[New release] BRP app v1.23/1.24 (OpenCL) feedback thread

Bikeman (Heinz-Bernd Eggenstein)
Bikeman (Heinz-...
Joined: 28 Aug 06
Posts: 164
Credit: 1864017
RAC: 0

RE: Just out of curiosity,

Message 79258 in response to message 79253

Quote:

Just out of curiosity, was the Einstein app ever run in double precision and compared to results of single precision calculations? I presume it was based on "does not need", but I'd be interested to know the difference.

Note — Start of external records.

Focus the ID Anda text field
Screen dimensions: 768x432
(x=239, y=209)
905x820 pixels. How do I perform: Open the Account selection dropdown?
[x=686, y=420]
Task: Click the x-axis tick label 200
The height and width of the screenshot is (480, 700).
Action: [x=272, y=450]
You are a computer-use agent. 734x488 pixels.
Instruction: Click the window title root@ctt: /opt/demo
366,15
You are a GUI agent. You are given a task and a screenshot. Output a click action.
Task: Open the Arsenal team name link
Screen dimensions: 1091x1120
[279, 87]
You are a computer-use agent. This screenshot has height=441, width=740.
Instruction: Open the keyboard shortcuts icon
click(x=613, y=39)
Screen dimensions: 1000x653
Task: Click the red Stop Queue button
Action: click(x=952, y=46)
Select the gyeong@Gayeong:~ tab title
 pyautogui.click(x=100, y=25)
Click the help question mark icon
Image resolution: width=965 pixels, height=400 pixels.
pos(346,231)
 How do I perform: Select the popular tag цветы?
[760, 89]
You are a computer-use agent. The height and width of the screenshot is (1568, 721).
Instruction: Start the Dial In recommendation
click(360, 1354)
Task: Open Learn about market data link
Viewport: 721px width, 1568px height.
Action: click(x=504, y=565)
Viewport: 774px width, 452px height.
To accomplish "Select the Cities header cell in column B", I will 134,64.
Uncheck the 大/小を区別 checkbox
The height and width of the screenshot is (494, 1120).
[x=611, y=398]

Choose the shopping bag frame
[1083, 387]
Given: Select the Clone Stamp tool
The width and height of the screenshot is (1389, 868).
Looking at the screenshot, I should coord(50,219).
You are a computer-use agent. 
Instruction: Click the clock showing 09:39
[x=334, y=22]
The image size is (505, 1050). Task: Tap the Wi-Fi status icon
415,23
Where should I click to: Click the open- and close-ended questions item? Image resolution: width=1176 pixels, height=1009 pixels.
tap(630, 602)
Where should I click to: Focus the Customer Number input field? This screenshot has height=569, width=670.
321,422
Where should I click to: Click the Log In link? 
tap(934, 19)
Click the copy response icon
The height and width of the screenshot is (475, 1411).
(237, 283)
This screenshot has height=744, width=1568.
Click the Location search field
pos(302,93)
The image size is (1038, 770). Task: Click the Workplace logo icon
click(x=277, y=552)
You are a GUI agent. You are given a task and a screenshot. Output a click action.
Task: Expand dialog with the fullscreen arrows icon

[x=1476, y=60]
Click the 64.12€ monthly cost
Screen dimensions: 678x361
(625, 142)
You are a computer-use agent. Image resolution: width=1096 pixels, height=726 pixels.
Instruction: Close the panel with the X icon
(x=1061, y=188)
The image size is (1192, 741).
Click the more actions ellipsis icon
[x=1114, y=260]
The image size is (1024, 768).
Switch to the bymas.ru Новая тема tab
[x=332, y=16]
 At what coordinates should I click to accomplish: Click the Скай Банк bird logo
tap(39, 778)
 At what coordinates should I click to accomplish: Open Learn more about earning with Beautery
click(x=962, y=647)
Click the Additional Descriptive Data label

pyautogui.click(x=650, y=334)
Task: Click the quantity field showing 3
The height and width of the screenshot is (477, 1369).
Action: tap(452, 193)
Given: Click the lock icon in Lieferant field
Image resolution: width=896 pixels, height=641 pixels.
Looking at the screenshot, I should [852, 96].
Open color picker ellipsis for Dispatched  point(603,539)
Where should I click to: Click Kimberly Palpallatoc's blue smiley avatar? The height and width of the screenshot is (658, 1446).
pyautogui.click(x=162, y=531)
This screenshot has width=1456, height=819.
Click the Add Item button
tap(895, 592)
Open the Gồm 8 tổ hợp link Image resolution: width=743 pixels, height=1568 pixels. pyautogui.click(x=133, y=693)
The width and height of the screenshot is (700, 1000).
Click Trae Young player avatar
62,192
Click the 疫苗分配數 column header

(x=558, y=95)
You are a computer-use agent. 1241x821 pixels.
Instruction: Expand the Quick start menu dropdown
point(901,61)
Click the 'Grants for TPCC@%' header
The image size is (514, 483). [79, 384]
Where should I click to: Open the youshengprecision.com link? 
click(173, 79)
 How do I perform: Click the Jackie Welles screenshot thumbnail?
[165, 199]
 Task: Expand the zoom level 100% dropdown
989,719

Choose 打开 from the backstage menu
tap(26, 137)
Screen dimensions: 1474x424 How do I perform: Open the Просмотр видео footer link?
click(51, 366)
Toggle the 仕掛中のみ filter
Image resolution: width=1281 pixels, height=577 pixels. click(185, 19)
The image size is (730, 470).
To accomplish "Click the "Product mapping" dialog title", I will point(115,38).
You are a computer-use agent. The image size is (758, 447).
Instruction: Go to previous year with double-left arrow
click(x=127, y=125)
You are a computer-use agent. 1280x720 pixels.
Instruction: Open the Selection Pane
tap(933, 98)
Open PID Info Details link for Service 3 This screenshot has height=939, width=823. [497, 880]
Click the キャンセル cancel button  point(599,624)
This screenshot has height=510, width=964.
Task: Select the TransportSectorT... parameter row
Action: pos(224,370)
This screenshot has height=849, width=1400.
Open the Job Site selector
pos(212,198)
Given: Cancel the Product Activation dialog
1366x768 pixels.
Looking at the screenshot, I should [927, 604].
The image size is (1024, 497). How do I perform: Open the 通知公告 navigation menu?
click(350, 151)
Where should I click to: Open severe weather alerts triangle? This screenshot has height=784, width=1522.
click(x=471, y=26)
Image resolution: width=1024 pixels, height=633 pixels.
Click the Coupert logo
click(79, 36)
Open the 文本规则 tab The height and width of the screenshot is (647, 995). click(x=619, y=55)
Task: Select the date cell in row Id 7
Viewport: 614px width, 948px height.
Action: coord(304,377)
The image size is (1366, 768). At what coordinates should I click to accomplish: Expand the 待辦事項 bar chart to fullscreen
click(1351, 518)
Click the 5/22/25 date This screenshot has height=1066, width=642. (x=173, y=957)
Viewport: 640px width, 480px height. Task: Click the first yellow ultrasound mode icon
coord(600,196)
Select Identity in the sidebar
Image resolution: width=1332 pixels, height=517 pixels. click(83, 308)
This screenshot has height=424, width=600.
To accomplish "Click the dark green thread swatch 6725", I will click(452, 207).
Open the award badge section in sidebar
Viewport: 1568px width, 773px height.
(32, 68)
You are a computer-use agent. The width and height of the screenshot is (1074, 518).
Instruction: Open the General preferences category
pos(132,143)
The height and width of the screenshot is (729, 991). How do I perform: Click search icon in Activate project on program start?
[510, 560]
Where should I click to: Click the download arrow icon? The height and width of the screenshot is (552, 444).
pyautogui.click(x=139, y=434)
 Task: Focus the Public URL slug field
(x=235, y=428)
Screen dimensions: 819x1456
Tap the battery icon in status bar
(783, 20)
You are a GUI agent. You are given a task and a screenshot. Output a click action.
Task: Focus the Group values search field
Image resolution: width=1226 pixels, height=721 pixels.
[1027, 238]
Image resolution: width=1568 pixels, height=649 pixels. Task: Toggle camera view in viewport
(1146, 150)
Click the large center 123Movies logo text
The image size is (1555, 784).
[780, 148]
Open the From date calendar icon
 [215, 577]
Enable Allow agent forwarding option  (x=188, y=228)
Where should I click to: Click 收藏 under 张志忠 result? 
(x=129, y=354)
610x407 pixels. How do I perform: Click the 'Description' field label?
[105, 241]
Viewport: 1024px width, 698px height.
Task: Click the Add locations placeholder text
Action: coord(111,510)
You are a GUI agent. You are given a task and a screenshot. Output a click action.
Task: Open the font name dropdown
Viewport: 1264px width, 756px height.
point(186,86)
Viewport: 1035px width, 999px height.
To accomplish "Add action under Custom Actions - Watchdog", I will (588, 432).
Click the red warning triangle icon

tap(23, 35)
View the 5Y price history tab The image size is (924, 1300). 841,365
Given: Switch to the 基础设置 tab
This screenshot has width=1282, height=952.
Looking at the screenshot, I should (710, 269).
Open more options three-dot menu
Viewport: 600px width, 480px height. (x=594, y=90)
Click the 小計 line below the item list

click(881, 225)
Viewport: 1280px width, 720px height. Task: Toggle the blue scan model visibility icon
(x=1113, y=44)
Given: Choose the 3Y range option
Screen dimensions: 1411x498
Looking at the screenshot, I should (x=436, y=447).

If memory serves me right, the BRP (then called ABP-) app started with code that indeed used double precision for some parts of its computations, and ran only on CPUs. When the idea came up to implement a GPU version, the code was changed to use single precision in those parts (almost all of the code) that were supposed to go on the GPU. At that point the scientists made sure that the ability to find pulsars wasn't compromised by this change. Note that the task of the app is not to determine the characteristics of a pulsar detection to extremely high precision (this is done in post-processing pulsar candidates and using re-observations), but to find candidate signals that stick out of the noise sufficiently clear to follow up on them. While this statement is simplifying things quite a bit, it gives you an intuitive idea why single precision is ok for this search.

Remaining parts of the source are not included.